FT-ARM: Fine-Tuned Agentic Reflection Multimodal Language Model for Pressure Ulcer Severity Classification with Reasoning
Reza Saadati Fard, Emmanuel Agu, Palawat Busaranuvong, Deepak Kumar, Shefalika Gautam, Bengisu Tulu, Diane Strong, Lorraine Loretz
TL;DR
This work tackles the challenge of accurately staging pressure ulcers (Stages I–IV) from images while ensuring interpretability. It introduces FT-ARM, a fine-tuned multimodal large language model with an agentic reflection mechanism that iteratively reasons over visual cues and clinical knowledge to refine predictions, and uses LoRA for efficient domain adaptation. On the PIID benchmark, FT-ARM achieves 85.2% accuracy and 0.85 F1, surpassing strong CNN, ViT, and prompting-based MLLM baselines, and it provides clinically grounded natural-language rationales. The study demonstrates the value of combining targeted fine-tuning with self-reflective reasoning for reliable, interpretable AI in wound care, under live-inference conditions that better reflect real-world deployment and clinical trust.
Abstract
Pressure ulcers (PUs) are a serious and prevalent healthcare concern. Accurate classification of PU severity (Stages I-IV) is essential for proper treatment but remains challenging due to subtle visual distinctions and subjective interpretation, leading to variability among clinicians.
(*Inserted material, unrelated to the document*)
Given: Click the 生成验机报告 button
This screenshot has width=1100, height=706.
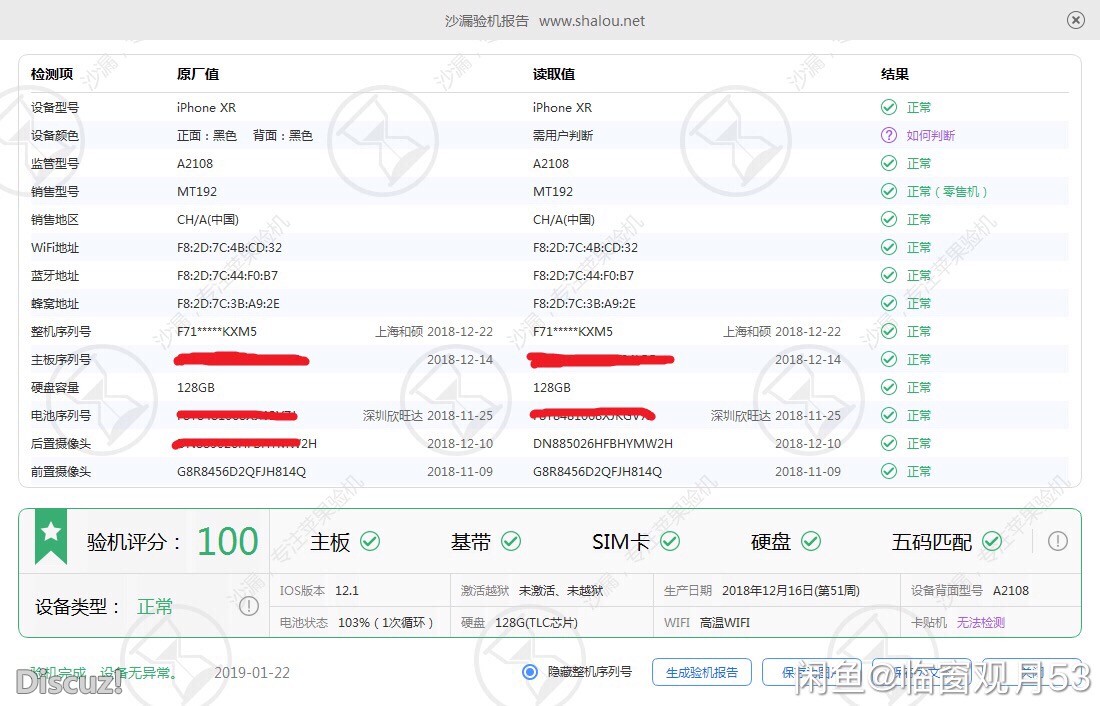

Prior AI-based approaches using Convolutional Neural Networks (CNNs) and Vision Transformers (ViTs) achieved promising accuracy but offered limited interpretability. We present FT-ARM (Fine-Tuned Agentic Reflection Multimodal model), a fine-tuned multimodal large language model (MLLM) with an agentic self-reflection mechanism for pressure ulcer severity classification. Inspired by clinician-style diagnostic reassessment, FT-ARM iteratively refines its predictions by reasoning over visual features and encoded clinical knowledge from text, enhancing both accuracy and consistency. On the publicly available Pressure Injury Image Dataset (PIID), FT-ARM, fine-tuned from LLaMA 3.2 90B, achieved 85% accuracy in classifying PU stages I-IV, surpassing prior CNN-based models by +4%. Unlike earlier CNN/ViT studies that relied solely on offline evaluations, FT-ARM is designed and tested for live inference, reflecting real-time deployment conditions. Furthermore, it produces clinically grounded natural-language explanations, improving interpretability and trust. By integrating fine-tuning and reflective reasoning across multimodal inputs, FT-ARM advances the reliability, transparency, and clinical applicability of automated wound assessment systems, addressing the critical need for consistent and explainable PU staging to support improved patient care.